(TASK REQUIREMENTS) From the line with "Task: Click the Annulla button" through the last line of the records below, both ends included, transcribe only those lines, exactly, and omit the pictures.

(DATA FOR THIS EXERCISE)
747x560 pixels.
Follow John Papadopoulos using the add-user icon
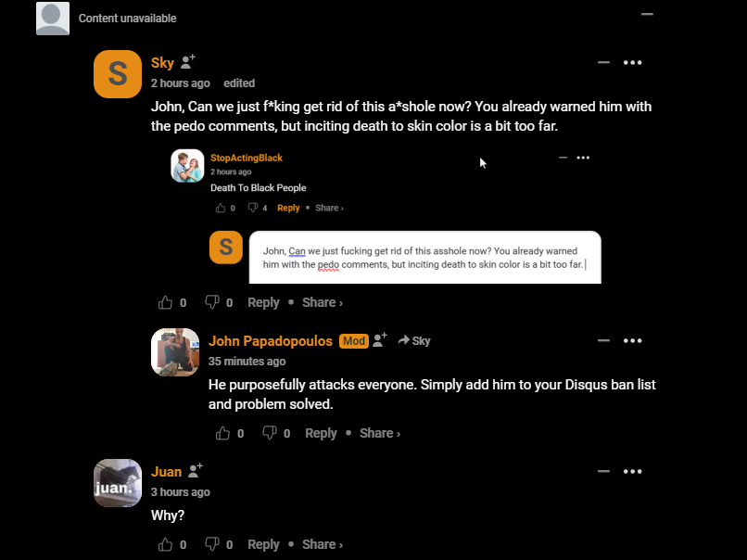[x=380, y=340]
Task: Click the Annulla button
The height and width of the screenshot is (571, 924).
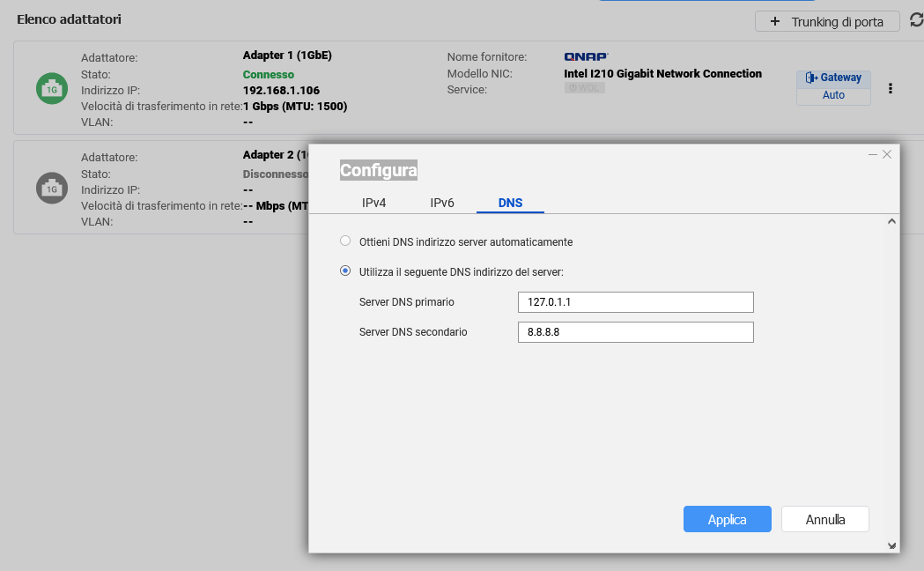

(EXERCISE ANSWER)
Task: Click the Annulla button
The height and width of the screenshot is (571, 924).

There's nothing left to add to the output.